В те давние времена, когда еще не существовало ни телевидения, ни компьютеров, ни телефонов или машин, жизнь в Тридесятом государстве была очень непростая. И вовсе не потому, что все много работали или мало развлекались, а потому, что совсем не доверяли друг другу и видели только плохое. Все жители государства были недовольны министрами, градоправителями, стражниками, соседями и даже собственными детьми. Каждый подозревал, что и любой торговец на рынке, и сосед, живущий за забором, и министры, издающие законы, замышляют недоброе и хотят обмануть окружающих, поэтому все упрекали друг друга, ссорились, а потом и здороваться перестали. Жалоб и судов становилось все больше, а свадеб и детей все меньше.
– Это уже последняя капля! Так и до войны недалеко. Надо срочно что-то делать! – подумал главный правитель. Только долго думать он не привык, поэтому поручил своим министрам в течение месяца изменить положение, иначе они будут наказаны.
– Ну вот, а что можно сделать с таким ужасным народом?! Все бесполезно! – хором воскликнули министры.
– Да еще при таком безмозглом правителе, который сам ничего не может придумать, – шепнули они друг другу.
Но среди них нашелся добрый и мудрый министр, который не разучился видеть в людях хорошее и всем сердцем хотел помочь им исправиться. До сих пор только он во всем Тридесятом государстве не разучился улыбаться радостно и искренне и здоровался со всеми, даже хмурыми дворниками и озорными хулиганами.
Весь месяц он без устали работал в своем кабинете и допускал к себе только посыльных, доставлявших ему какие-то свертки. И вот через месяц добрый и мудрый министр выбрался из своего кабинета и явился на совет министров очень уставшим, изможденным, но таким же улыбчивым.
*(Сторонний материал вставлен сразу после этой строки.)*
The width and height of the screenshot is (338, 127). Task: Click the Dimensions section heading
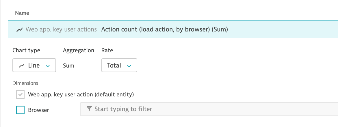(25, 83)
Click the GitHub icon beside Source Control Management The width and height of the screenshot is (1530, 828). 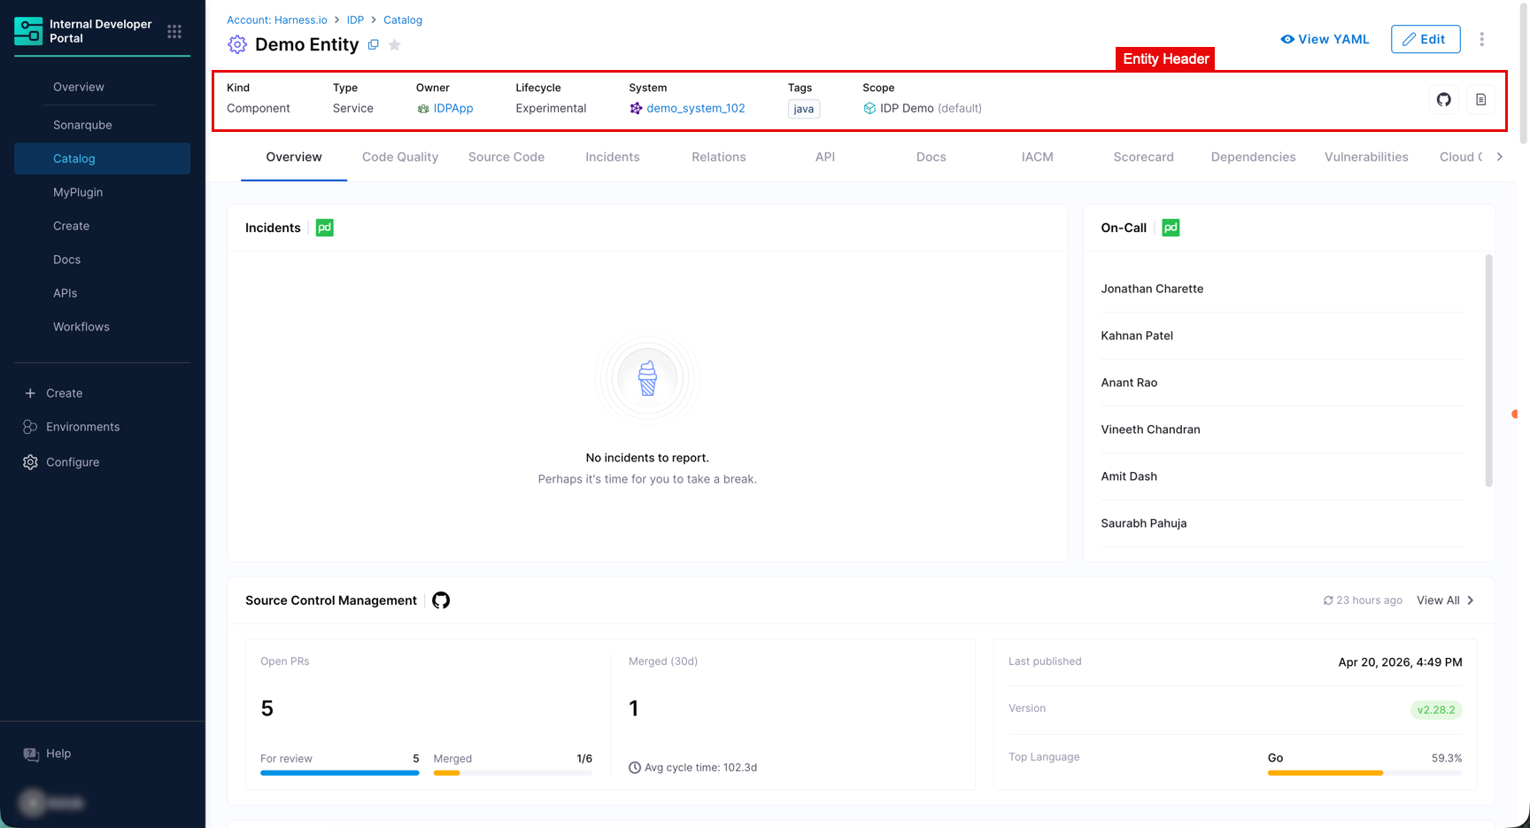tap(441, 600)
– А вот и наш главный подлиза пожаловал! – язвительно сказали некоторые министры.
– Да! Знаем мы, почему он улыбается. – Выслужиться хочет! – кивнули другие.
– Добреньким всегда прикидывается. А сам неизвестно, что замышляет, – поддакнули третьи.
– Добрый день, уважаемый главный правитель. Добрый день, уважаемые коллеги, – поздоровался добрый и мудрый министр.
В ответ министры только презрительно поджали губы, а главный правитель грозно спросил:
– Так что же вы все придумали, чтобы спасти Тридесятое государство и собственные шкуры? Думаю я, что придется вас всех выгнать, а перед этим выпороть на главной площади. Возможно, многих в народе это порадует, и они даже улыбнутся.
На этот раз министры молчали испуганно и прятали глаза. Тогда добрый и мудрый министр пригласил всех на балкон министерства, куда перед этим он вынес прибор, очень похожий на небольшой телескоп или подзорную трубу. Он объяснил, что это сконструированный им доброскоп с особыми зеркальными стеклами, и пригласил главного правителя взглянуть через него на группу своих сбившихся в кучу коллег.
– Ладно, порка пока отменяется. Вы все-таки не такие подлецы и дураки, как я думал раньше, – задумчиво сказал главный правитель.
Оказалось, что те, кто смотрел сквозь доброскоп, совсем не видели в окружающих людях недостатков, а лишь то хорошее, что в них было. А хорошее обязательно найдется в любом человеке. Именно поэтому правителю расхотелось наказывать своих министров.
– Это прекрасное изобретение! Приказываю сделать множество небольших доброскопов и раздать их каждому жителю нашего Тридесятого государства!
Приказание было выполнено, и вскоре жизнь в государстве улучшилась. С раннего утра все хватали доброскопы и разглядывали свою семью, соседей, прохожих, почтальонов и даже лающих собак. Потом блаженно улыбались, завтракали и приступали к работе. Количество свадеб и детей быстро увеличивалось, а многие суды пришлось закрыть, потому что вопросы решались в основном мирно.
Время шло. Доброскопы ломались, а починить их было некому, потому что добрый и мудрый министр уже умер. И люди стали вынимать из сломанных доброскопов линзы и использовать их в качестве зеркал. У многих они хранятся в этом качестве до сегодняшних дней. Именно поэтому многие люди кажутся себе идеальными и совсем не замечают своих внутренних недостатков и слабостей. А так хотелось бы, чтобы линзы использовали по первоначальному предназначению, чтобы смотреть на своих ближних.